Now I find it interesting that Professor Pape does not completely discount religion as a factor. He does allow that “religious difference” serves as a kind of multiplier in suicide bombing campaigns. It is obvious that most of these campaigns take place across religious divides. So Professor Pape lets religion into his formula through the back door. But he clearly casts religious difference as a subordinate factor, which exacerbates the territorial grievances of occupied peoples. And he shows the usual academic reticence about fingering Muslims or Islamists as exceptionally prone to the method.
In the case of Lebanon, the resistance to Israeli occupation did form across a very wide front, and all of the organizations used suicide bombings: the Islamist Hezbollah, the Shiite sectarian Amal, and the pro-Syrian secular Syrian Social Nationalist Party (SSNP).

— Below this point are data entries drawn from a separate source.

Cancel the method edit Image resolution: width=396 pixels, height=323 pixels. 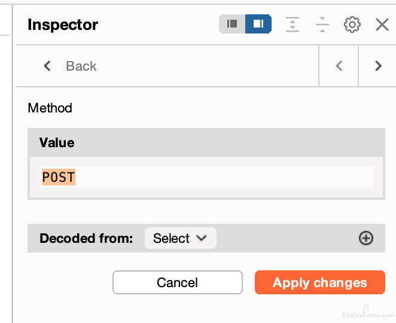(178, 282)
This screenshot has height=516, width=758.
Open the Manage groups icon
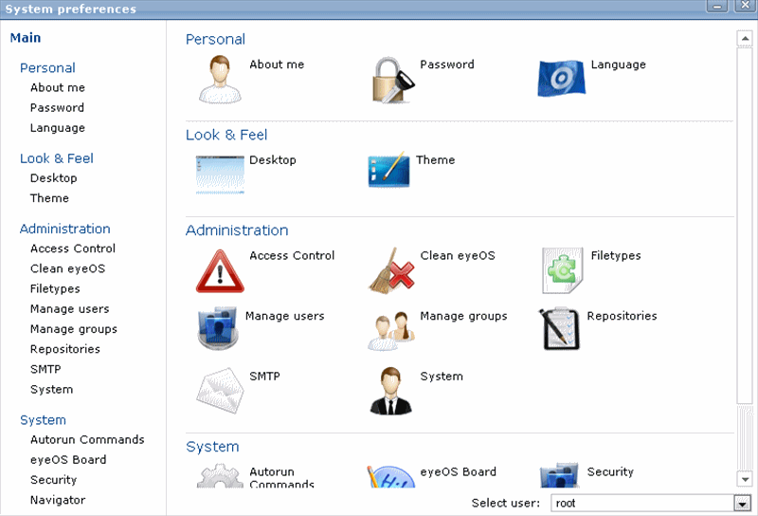(x=391, y=329)
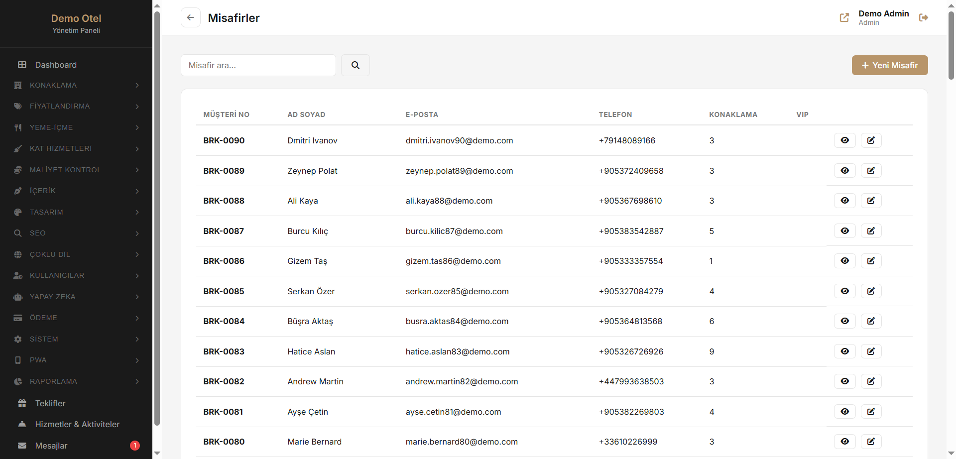This screenshot has width=956, height=459.
Task: Open Dashboard from the sidebar
Action: 56,65
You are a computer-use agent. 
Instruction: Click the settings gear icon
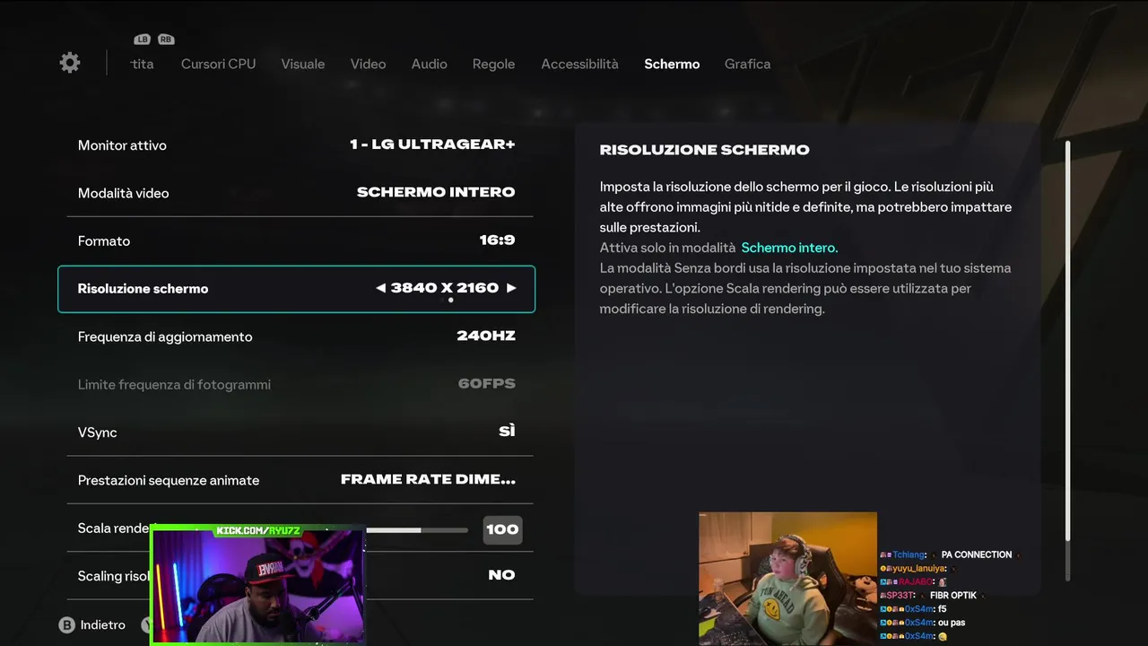point(70,63)
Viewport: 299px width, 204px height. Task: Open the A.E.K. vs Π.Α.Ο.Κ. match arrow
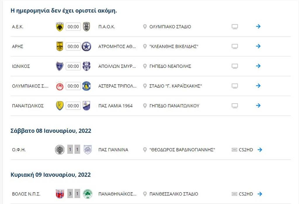pos(258,26)
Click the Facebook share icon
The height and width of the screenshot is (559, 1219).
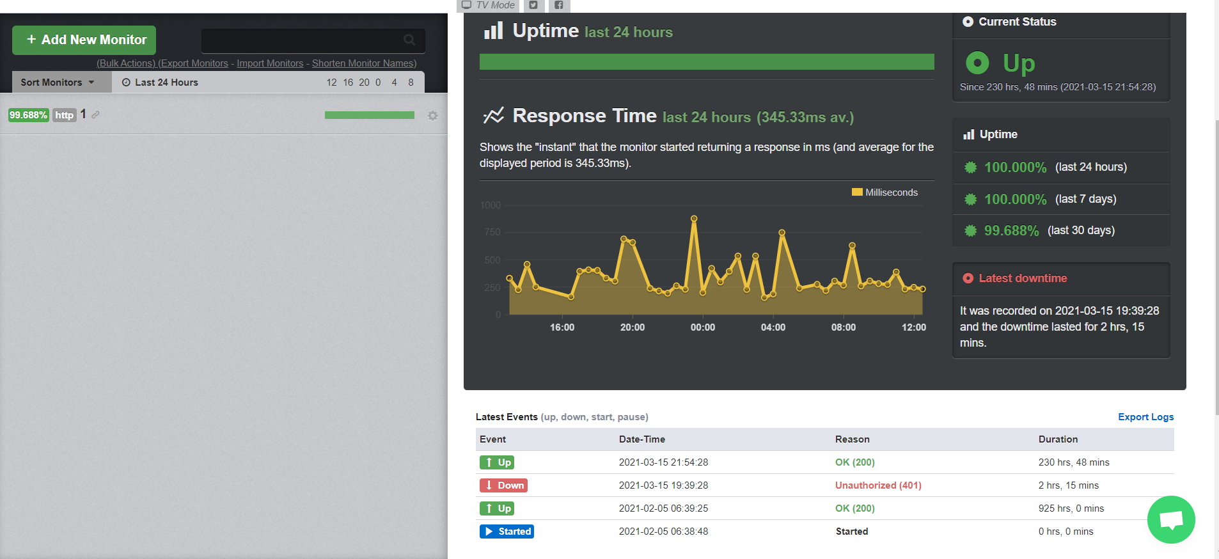point(559,5)

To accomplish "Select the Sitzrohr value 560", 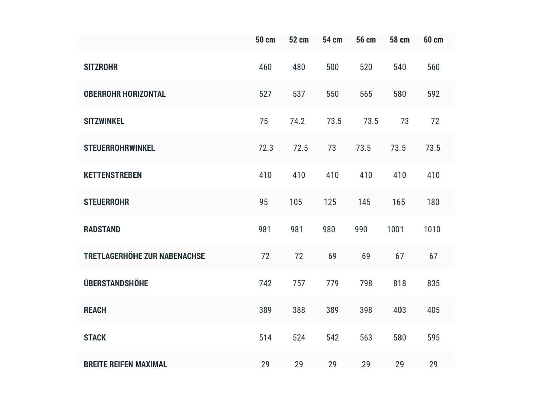I will (433, 67).
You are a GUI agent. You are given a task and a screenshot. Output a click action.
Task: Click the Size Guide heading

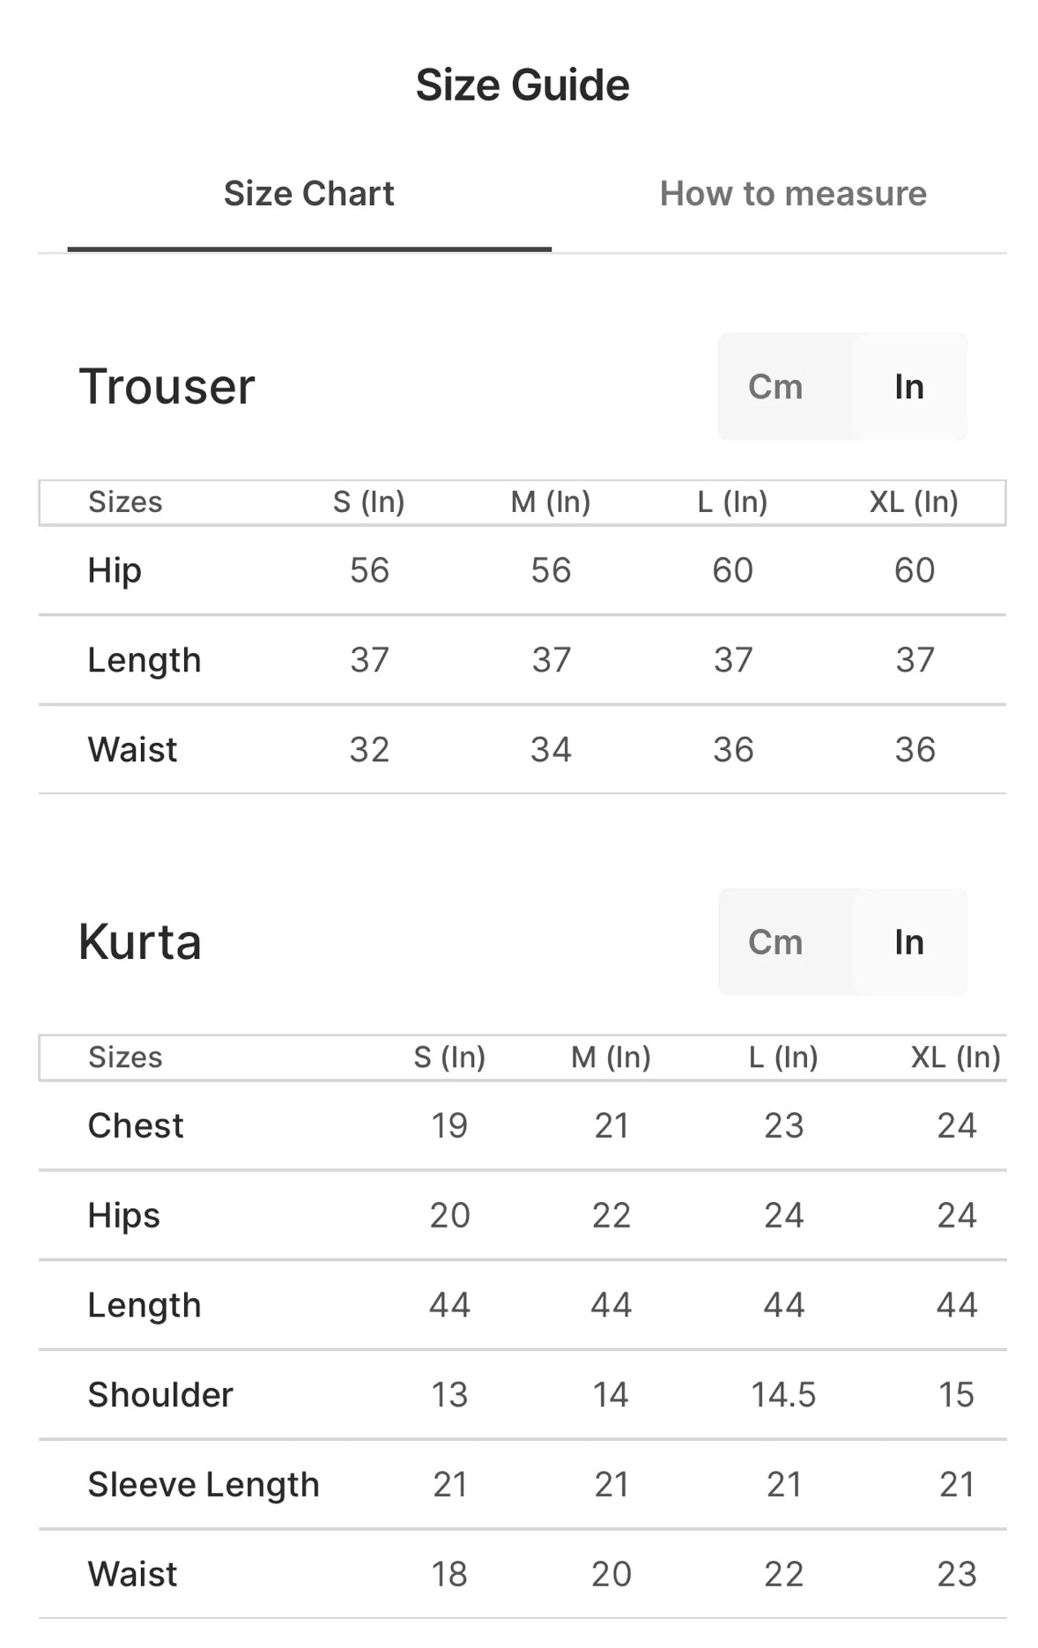click(x=523, y=85)
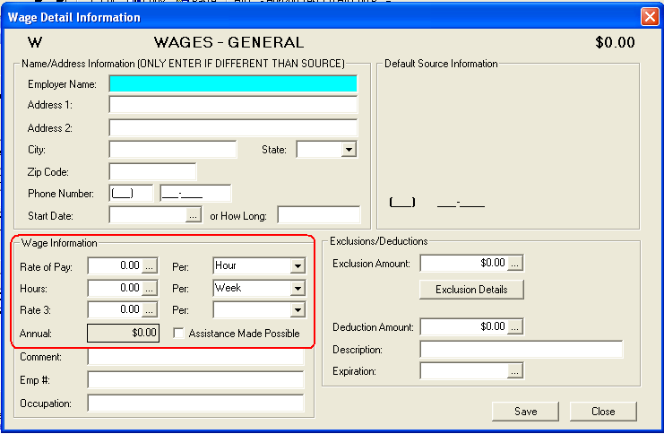Viewport: 664px width, 434px height.
Task: Click the Hours ellipsis button
Action: 150,288
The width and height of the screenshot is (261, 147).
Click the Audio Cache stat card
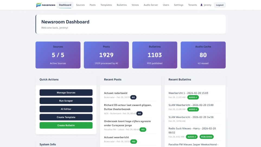tap(203, 55)
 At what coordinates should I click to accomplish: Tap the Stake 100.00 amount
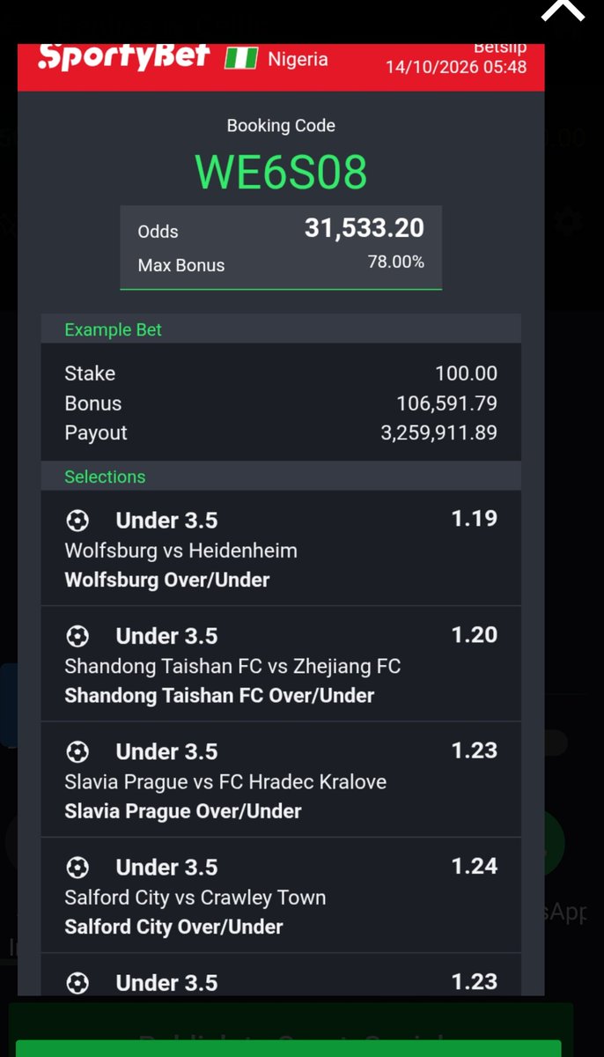coord(466,373)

But I think Professor Pape might have looked more closely at the sequencing of this campaign. It first began with the Islamist Hezbollah, and then spread to its secular competitors. Now why did it start there? The evidence shows that it took the reworking of an Islamic concept—the idea of martyrdom—to make the initial breakthrough. Islamism is not present in all suicide bombings. But it had to be there at the creation.
Ayatollah Muhammad Husayn Fadlallah, when he was still the spiritual mentor of Hezbollah, contributed crucially to that breakthrough. This quote is an example of the conceptual leap that inaugurated the attacks: “What is the difference between setting out for battle knowing you will die after killing ten [of the enemy], and setting out to the field to kill ten and knowing you will die while killing them? There is no difference between dying with a gun in your hand or exploding yourself.” That sounds simple, but it actually involved an overturning of a whole corpus of doctrine and tradition.
Certainly the reality of Israeli occupation was needed to raise the temperature in Lebanon to the point where this breakthrough became possible. But I think it unlikely that secular groups could have reached it independently. Remember, too, that Muslims under long and repressive occupations in the colonial period did not make the leap either. The precondition is the rise of an Islamist sensibility, and its modern utilitarian outlook. Professor Pape has rightly said that suicide bombings require a “strategic logic” or cost-benefit rationale; a “social logic” or support system; and an “individual logic” or personal motive. To this I would add a “moral logic,” which is the entry point for innovative interpretations of Islam. Like the other logics, it is necessary, although like them it is not sufficient.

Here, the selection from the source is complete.